The school tried to make the artists of the future. They would have themed days where the intended curriculum would be forgotten and pupils would be allowed to specialise in an activity of their choice, like art, maths, rollerskating or even golf. There was no uniform, the classrooms had carpets and the teachers and pupils were on first-name terms. Nowadays the pupils all wear ties and follow rules and whatever prehistoric lessons Michael Gove has made them learn. The vision of utopia has been snatched away from under them. Today's pupils find Milton Keynes "boring", just like the documentary maker (who attended the school at the height of its vision). But they do like the town's openness and tolerance, and multiculturalism. Which didn't exist in its early years. A famous advert with a clown on stilts carrying red balloons encouraging people to move to Milton Keynes had only white participants.

And after school the university - the Open University. That of the beards on early morning BBC2 and unfathomable equations. Local residents signed up in droves but were then disappointed to discover that physics is hard. Time to go and meditate at the first Buddhist peace pagoda in the Western world instead.

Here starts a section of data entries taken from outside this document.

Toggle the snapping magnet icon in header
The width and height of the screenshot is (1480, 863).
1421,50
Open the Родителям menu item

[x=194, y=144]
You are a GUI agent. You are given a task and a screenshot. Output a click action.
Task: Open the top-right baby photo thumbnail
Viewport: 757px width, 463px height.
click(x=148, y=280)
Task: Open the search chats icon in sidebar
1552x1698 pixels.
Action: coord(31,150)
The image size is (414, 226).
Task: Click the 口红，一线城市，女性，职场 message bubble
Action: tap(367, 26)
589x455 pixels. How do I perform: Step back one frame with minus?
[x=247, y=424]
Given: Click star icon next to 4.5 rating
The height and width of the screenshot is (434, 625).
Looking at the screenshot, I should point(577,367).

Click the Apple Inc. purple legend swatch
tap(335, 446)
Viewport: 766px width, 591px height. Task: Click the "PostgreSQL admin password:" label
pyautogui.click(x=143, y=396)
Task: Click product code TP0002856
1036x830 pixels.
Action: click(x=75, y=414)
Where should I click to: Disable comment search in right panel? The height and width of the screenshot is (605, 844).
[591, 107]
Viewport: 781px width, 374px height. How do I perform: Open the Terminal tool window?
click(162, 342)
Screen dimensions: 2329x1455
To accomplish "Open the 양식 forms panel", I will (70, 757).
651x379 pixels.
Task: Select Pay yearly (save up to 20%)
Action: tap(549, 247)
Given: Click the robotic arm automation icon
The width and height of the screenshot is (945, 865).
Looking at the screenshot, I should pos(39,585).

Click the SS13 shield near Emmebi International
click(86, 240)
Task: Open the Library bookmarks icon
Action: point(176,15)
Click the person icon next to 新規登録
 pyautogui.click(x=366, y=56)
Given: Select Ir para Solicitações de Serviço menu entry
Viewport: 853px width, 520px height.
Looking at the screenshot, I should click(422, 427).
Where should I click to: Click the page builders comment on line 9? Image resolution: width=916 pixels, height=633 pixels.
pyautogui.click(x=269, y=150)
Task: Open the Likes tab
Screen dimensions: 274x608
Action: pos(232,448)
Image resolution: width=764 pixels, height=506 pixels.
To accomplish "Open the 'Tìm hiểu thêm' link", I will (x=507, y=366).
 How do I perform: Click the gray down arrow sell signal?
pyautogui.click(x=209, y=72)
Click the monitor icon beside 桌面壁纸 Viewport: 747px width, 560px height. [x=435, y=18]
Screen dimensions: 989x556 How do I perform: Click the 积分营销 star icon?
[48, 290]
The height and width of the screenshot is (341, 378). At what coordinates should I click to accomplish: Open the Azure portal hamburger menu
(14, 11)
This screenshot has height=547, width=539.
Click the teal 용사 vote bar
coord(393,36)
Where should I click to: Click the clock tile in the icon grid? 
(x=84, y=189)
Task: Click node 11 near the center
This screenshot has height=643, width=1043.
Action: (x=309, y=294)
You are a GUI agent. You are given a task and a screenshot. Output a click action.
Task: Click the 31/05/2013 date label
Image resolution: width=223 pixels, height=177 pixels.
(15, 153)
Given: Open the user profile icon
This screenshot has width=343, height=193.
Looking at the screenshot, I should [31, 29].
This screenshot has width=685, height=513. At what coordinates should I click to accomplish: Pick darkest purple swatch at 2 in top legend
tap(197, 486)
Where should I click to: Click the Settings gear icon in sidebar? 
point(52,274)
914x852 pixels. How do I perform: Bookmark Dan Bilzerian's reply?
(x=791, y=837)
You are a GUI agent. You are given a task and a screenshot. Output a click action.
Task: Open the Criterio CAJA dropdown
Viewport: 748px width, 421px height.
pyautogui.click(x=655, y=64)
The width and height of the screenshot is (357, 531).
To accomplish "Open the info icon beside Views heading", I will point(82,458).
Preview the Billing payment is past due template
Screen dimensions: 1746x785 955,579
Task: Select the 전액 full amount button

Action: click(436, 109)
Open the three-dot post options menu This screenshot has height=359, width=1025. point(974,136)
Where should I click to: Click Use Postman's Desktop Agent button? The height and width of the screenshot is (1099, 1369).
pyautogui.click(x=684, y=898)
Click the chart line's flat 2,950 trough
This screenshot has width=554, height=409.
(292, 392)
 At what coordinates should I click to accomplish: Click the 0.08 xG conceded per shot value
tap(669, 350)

I grew up near another new town - Harlow. It was the first place my parents lived when they moved down south, in one of the country's first residential high-rise blocks. My dad worked in Harlow on an industrial estate making Latex for 30 years. Harlow had a similar ethos to Milton Keynes - lots of airy houses, green spaces and cycle paths. And roundabouts. But unfortunately it quickly lost its original aspirations and became a bit of a dump. Growing up, it provided our local A&E and cinema, though both were fairly nasty. That said, the town had its own cultural highlights - Carter USM were discovered at The Square, and the Pogues played Harlow Park. Harlow Playhouse had its annual pantomime where all my school friends seemed to get invited up on stage but I never did (oh, the trauma of being eight!), and a series of children's classical music concerts called Patchwork which attracted some pretty famous musicians (Emma Johnson, Malcolm Messiter) and instilled in me my love of early music and folk. The town's sculptures were by Henry Moore, who lived locally. Recently, a Polish man was murdered there in a racist hate crime after the EU referendum, which was far from Harlow's finest hour, and shows none of the tolerance and diversity so praised by the children of Milton Keynes. Sad times indeed. Though Harlow has apparently responded, like Milton Keynes would, with art.